WHAT THE TASK ASKS |
With every picture left out, give the data below back exactly.

□ □ □ □ □ □ □

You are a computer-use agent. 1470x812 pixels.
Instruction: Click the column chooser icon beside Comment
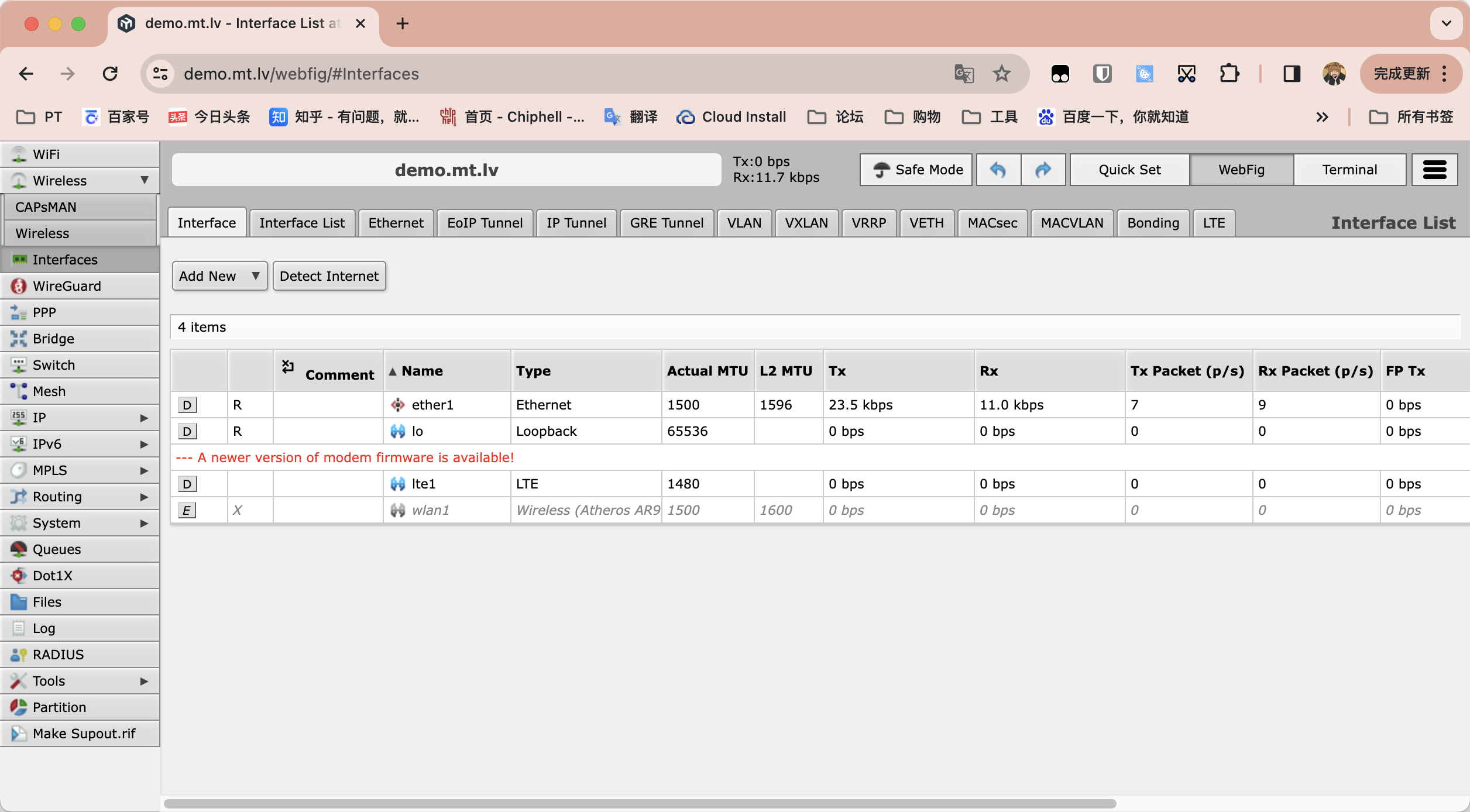pyautogui.click(x=287, y=367)
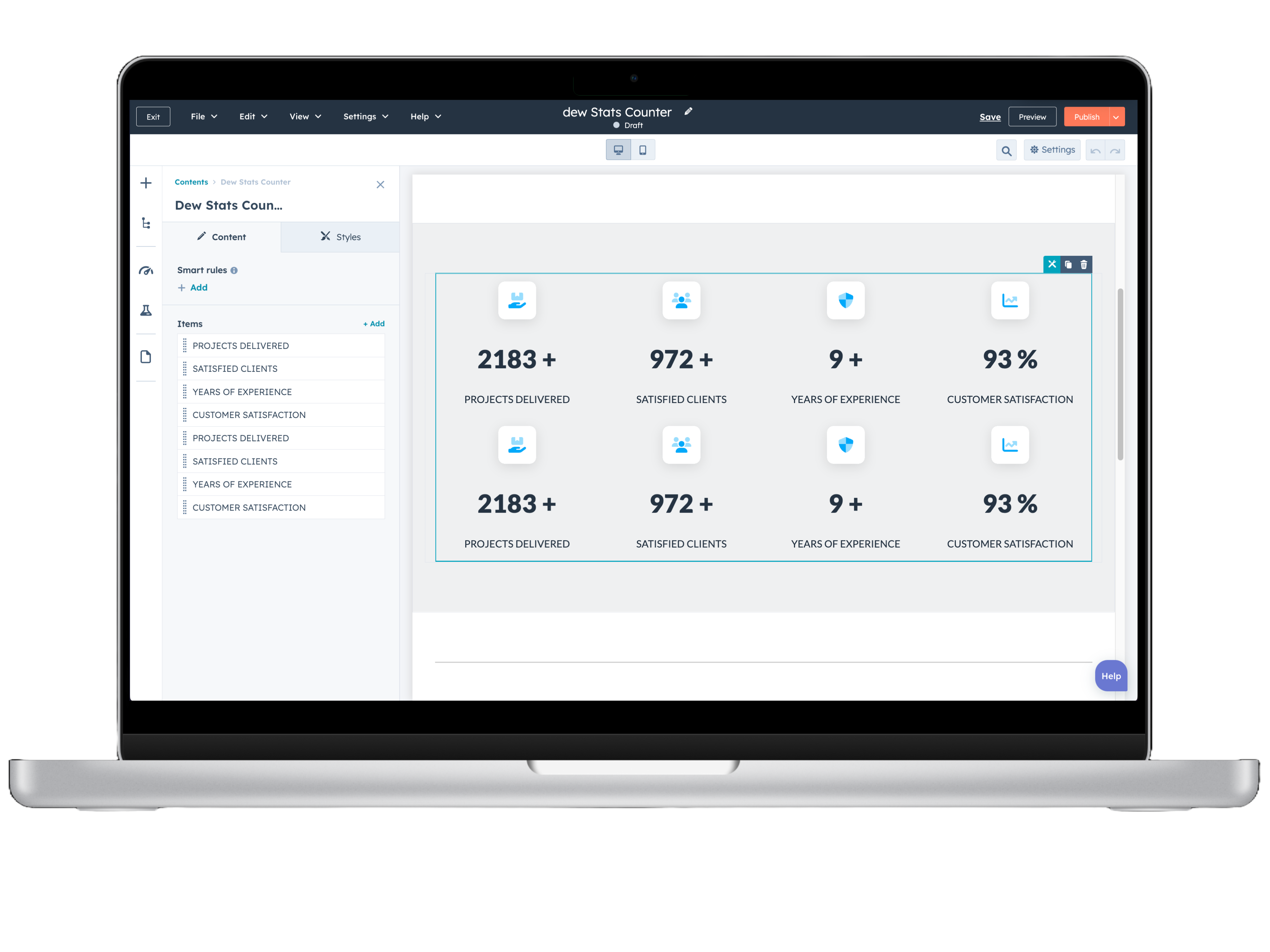The height and width of the screenshot is (952, 1270).
Task: Switch to mobile preview view
Action: click(643, 150)
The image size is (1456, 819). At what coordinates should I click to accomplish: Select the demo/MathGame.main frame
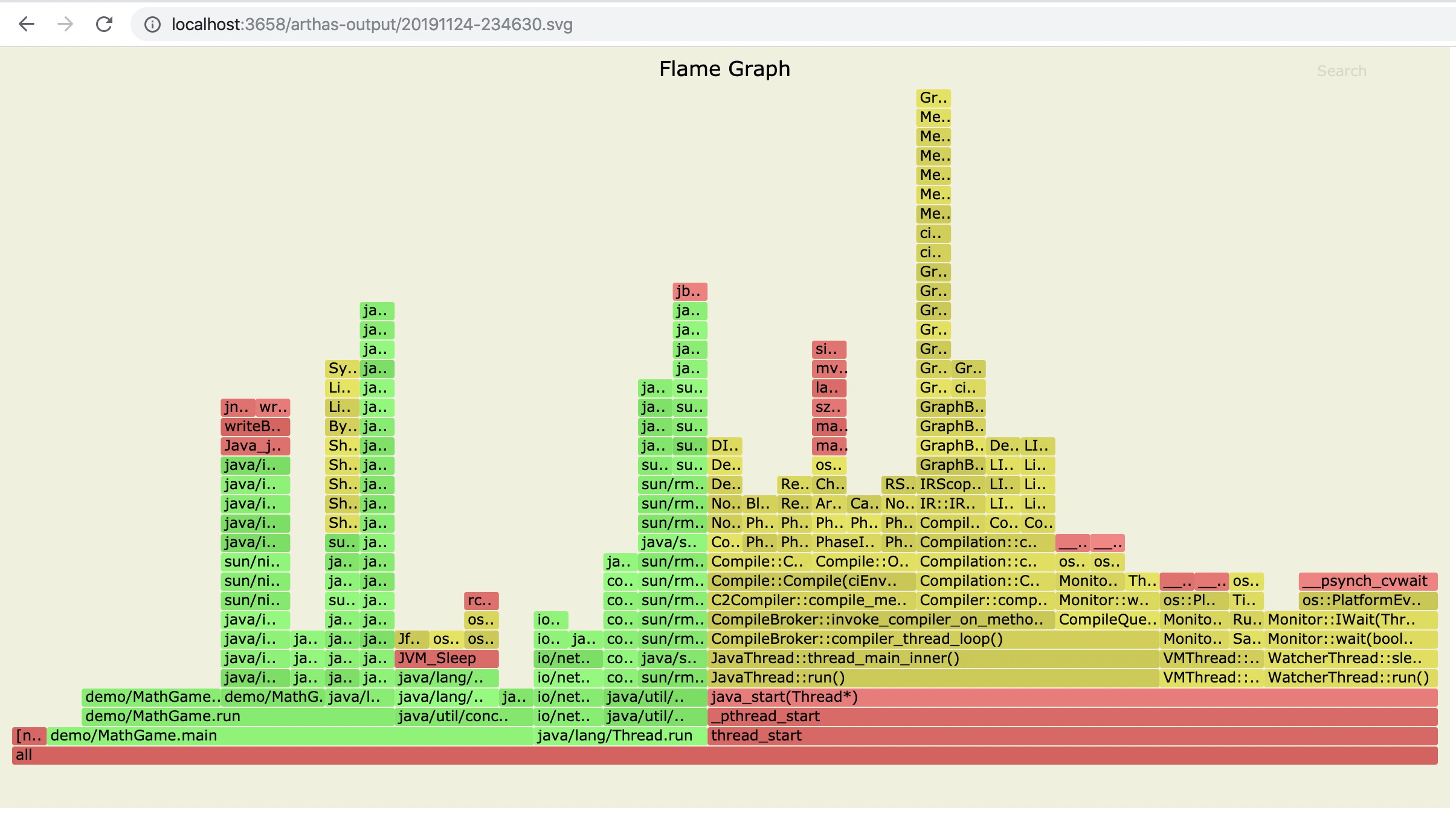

□ □ □ □ □ □ □

THE COMPLETED TASK |
You are a computer-use agent. 1470x812 pixels.
Instruction: Click the column chooser icon beside Comment
pyautogui.click(x=287, y=367)
The height and width of the screenshot is (952, 1270).
Task: Switch to mobile preview view
Action: click(643, 150)
The image size is (1456, 819). At what coordinates should I click to accomplish: Select the demo/MathGame.main frame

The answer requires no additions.